Procurement: China Gives J-10s Away


August 4, 2011: China recently announced that it would give Pakistan a squadron of J-10B fighter-bombers. That would be about twelve aircraft, which have been offered for export, for about half what the similar F-16 cost. The only buyer so far has been Pakistan, which ordered 36 J-10As earlier this year, with the goal of eventually getting 150. So the offer to Pakistan is mainly promotional (to get a foreign "customer" who can say what swell aircraft the J-10B is) and partly political (to show what a good ally China is, coming to the aid of Pakistan when the United States is threatening to cut the billions of dollars a year Pakistan has been receiving.)

However, the J-10 is the kind of gift most air forces would rather not receive. The J-10 is a strange, and dubious, war bird. Moreover, it was only two years ago that China publicly admitted that its new J-10 jet fighter existed. This despite the fact that the J-10 had entered service six years earlier, and there were plenty of J-10 photos on the Internet.

There are only about 200 J-10s are in service, most of them the original J-10As. they are being offered to export customers for about $42 million each. Currently, China is producing 2-3 J-10s a month.

The new and improved J-10B model carries improved electronics, including better radar warning, a laser range finder and targeting electronics. The new nose cone looks like the one on the F-16, indicating that the J-10B is to be fitted with an AESA (phased array) radar (which is more capable and more reliable than older types, but also more expensive.) The cockpit also has a larger and more detailed HUD (Head Up Display). The J-10B is apparently a much more effective aircraft than the J-10A.

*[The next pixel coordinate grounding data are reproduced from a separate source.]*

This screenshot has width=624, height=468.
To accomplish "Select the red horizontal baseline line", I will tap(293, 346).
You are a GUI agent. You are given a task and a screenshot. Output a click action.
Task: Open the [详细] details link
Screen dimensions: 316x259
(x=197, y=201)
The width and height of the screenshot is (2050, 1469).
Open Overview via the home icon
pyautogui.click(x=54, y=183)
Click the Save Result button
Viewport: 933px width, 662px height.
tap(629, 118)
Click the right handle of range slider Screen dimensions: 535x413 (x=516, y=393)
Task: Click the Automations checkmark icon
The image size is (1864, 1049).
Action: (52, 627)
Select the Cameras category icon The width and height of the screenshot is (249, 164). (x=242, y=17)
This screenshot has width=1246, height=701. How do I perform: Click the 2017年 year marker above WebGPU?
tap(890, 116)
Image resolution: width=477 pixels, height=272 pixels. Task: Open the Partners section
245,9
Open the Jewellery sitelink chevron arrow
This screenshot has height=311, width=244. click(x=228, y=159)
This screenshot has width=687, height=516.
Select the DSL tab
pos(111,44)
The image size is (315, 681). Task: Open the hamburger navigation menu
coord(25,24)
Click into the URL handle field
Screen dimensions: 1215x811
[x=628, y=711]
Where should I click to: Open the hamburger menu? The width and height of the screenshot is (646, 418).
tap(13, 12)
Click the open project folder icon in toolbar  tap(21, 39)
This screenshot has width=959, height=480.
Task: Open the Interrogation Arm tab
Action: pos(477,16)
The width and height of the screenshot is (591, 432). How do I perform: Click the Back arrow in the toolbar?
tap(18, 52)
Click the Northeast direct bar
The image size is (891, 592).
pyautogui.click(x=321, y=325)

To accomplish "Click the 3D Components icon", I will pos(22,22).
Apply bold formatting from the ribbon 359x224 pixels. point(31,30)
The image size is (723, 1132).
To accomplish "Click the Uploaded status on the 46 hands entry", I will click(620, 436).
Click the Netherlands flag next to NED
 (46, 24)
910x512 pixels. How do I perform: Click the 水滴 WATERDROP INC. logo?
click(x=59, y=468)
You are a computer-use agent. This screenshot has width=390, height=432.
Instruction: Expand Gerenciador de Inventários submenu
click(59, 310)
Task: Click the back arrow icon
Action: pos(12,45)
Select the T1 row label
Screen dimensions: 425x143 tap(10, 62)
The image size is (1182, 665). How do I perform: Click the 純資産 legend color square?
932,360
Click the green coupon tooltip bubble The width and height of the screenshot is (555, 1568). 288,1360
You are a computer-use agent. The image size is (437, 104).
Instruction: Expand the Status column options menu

But the J-10 already has a reputation as a maintenance nightmare, and that the Chinese are having a hard time keeping the aircraft operational in reasonable numbers. But the J-10 is the first modern jet fighter designed and built in China. The aircraft is an attempt to create a modern fighter-bomber that could compete with foreign designs. The experiment was not completely successful.

Work on the J-10 began over twenty years ago, in an attempt to develop an aircraft that could compete with the Russian MiG-29s and Su-27s, and the American F-16. But the first prototype did not fly until 1998. There were problems, and it wasn't until 2000 that the basic design flaws were fixed. By 2002, nine prototypes had been built, and flight testing was going forward to find, and fix, hundreds of smaller problems. It was a great learning experience for Chinese engineers, but it was becoming apparent that the J-10 was not going to be competitive with the Su-27s/30s China was buying from Russia.

The J-10 looks something like the American F-16, and weighs about the same (19 tons). Like the F-16, and unlike the Su-27, the J-10 has only one engine. Originally, the J-10 used a Russian AL-31FN engine, but China has been working for a decade to manufacture their own version of this, the WS10A. The WS10A is something of an acid test for them, as it is a powerful military engine, and a complex piece of work. Russia refused to license China to produce the AL-31FN, so the Chinese stole as much of the technology as they could and designed the WS10A. This engine has been tested, and officially approved for production, but apparently still has quality control and performance problems.

It's no accident that the J-10 resembles the F-16, because Israel apparently sold them technology for the Israeli Lavi jet fighter. Israel abandoned the Lavi project, because of the high cost and availability of cheaper alternatives (buying F-16s and F-15s from the United States.) But the Lavi was meant to be a super F-16, and incorporated a lot of design ideas from the F-16 (which the Israelis were very familiar with, as they used them, and had developed new components for them.)